## TASK OBJECTIVE
Could you rewrite the records below with "computer-use agent" swapped for "desktop agent" and everything else left unchanged? Leave the pictures out of your answer.

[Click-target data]
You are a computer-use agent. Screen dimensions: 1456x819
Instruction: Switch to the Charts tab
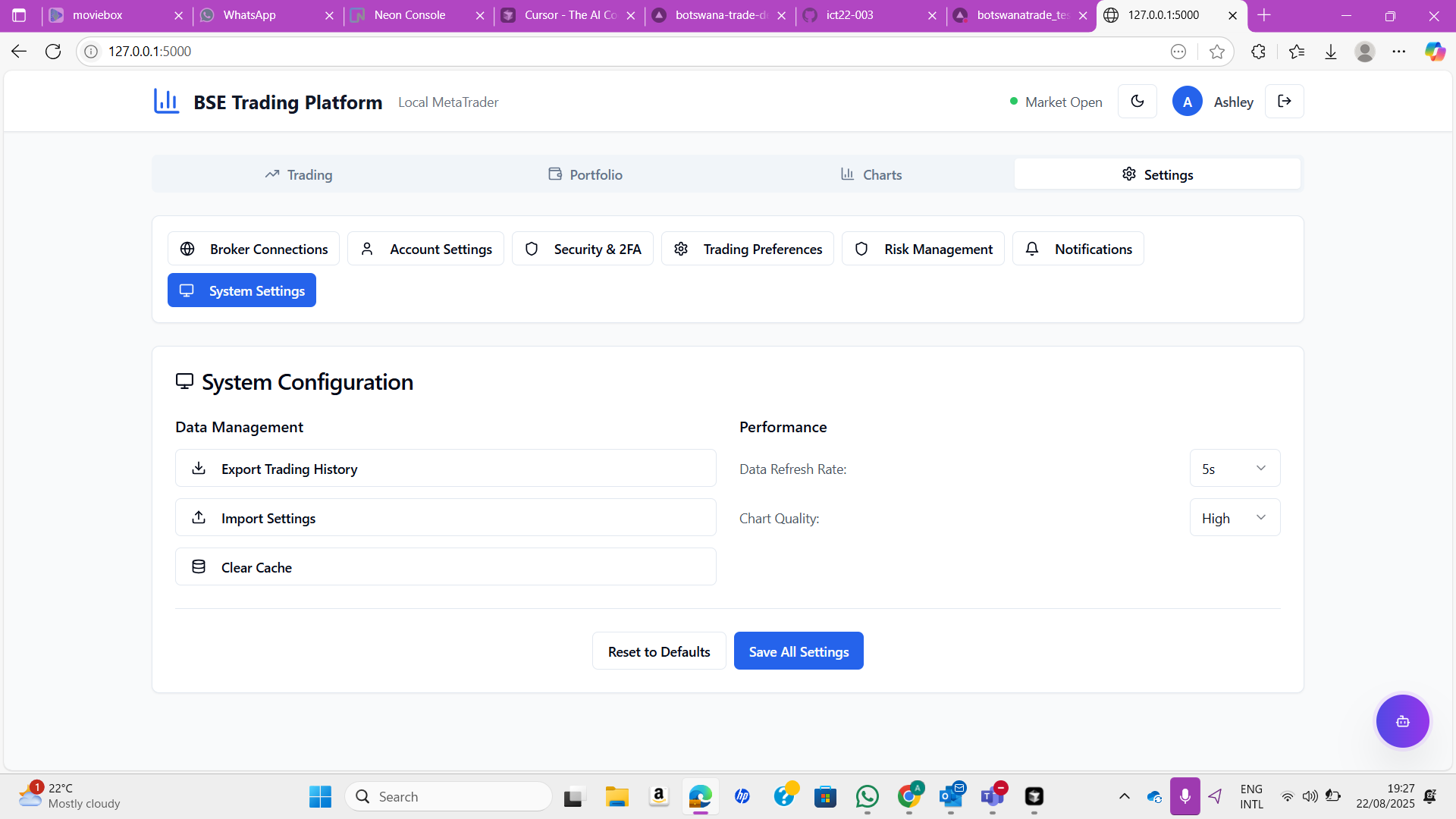click(x=871, y=174)
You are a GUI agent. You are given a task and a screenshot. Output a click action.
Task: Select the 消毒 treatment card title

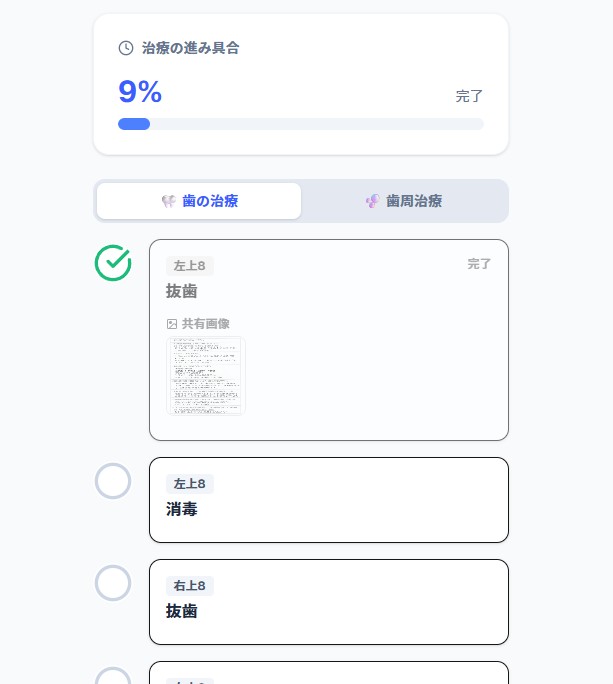182,509
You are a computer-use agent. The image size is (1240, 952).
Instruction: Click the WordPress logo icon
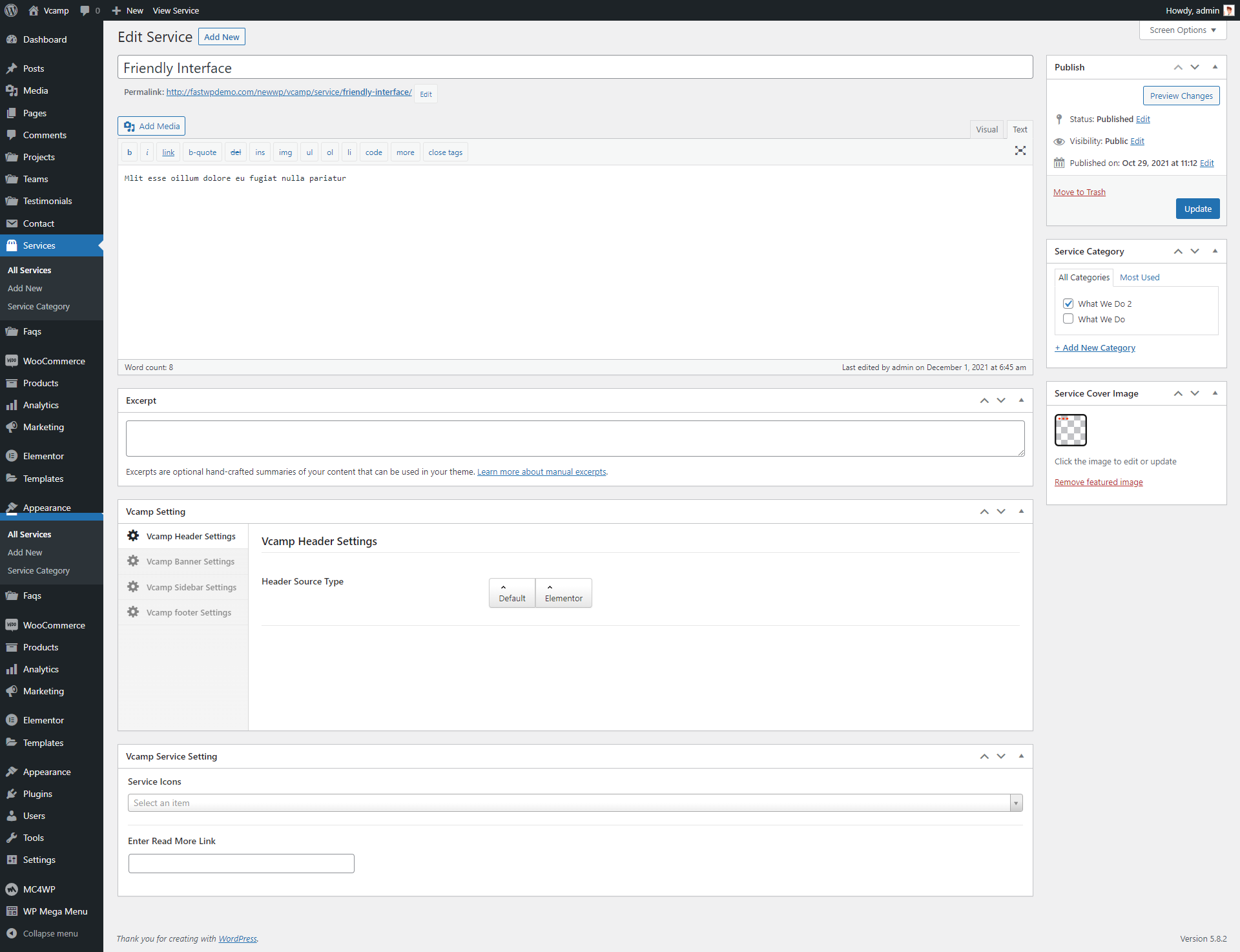[x=11, y=10]
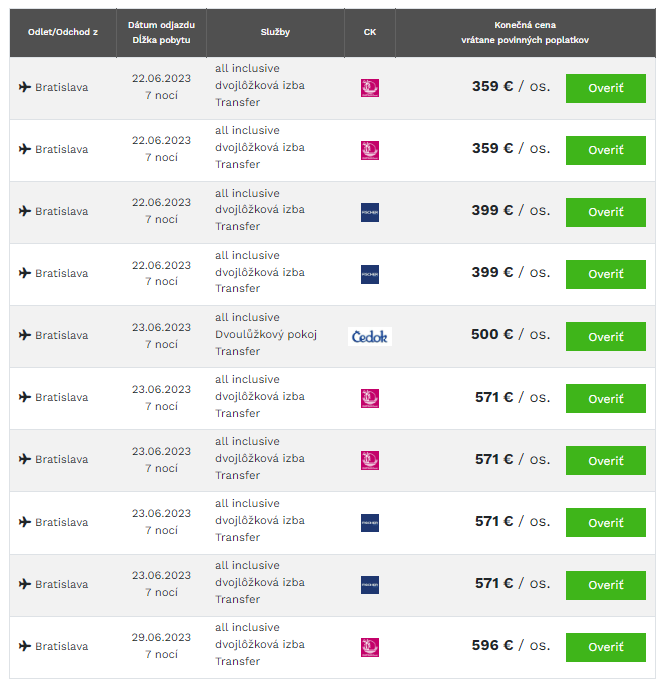
Task: Click airplane icon in the 29.06.2023 row
Action: pyautogui.click(x=25, y=646)
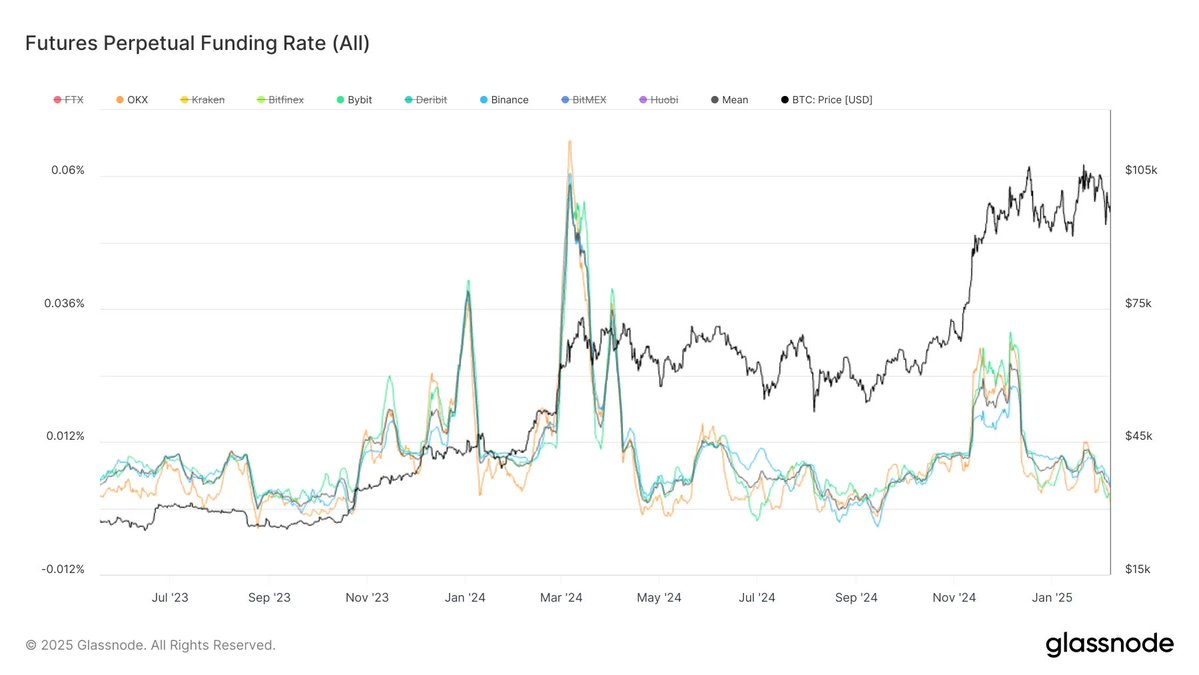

## TASK ANSWER
You are a desktop agent. Screen dimensions: 1456x819
Instruction: Switch to the Charts tab
click(x=871, y=174)
You are a GUI agent. You are given a task and a screenshot. Output a click action.
Task: Select the 消毒 treatment card title

182,509
You are a desktop agent. The image size is (1240, 952).
Instruction: Click the WordPress logo icon
[x=11, y=10]
Task: Click airplane icon in the 29.06.2023 row
Action: pyautogui.click(x=25, y=646)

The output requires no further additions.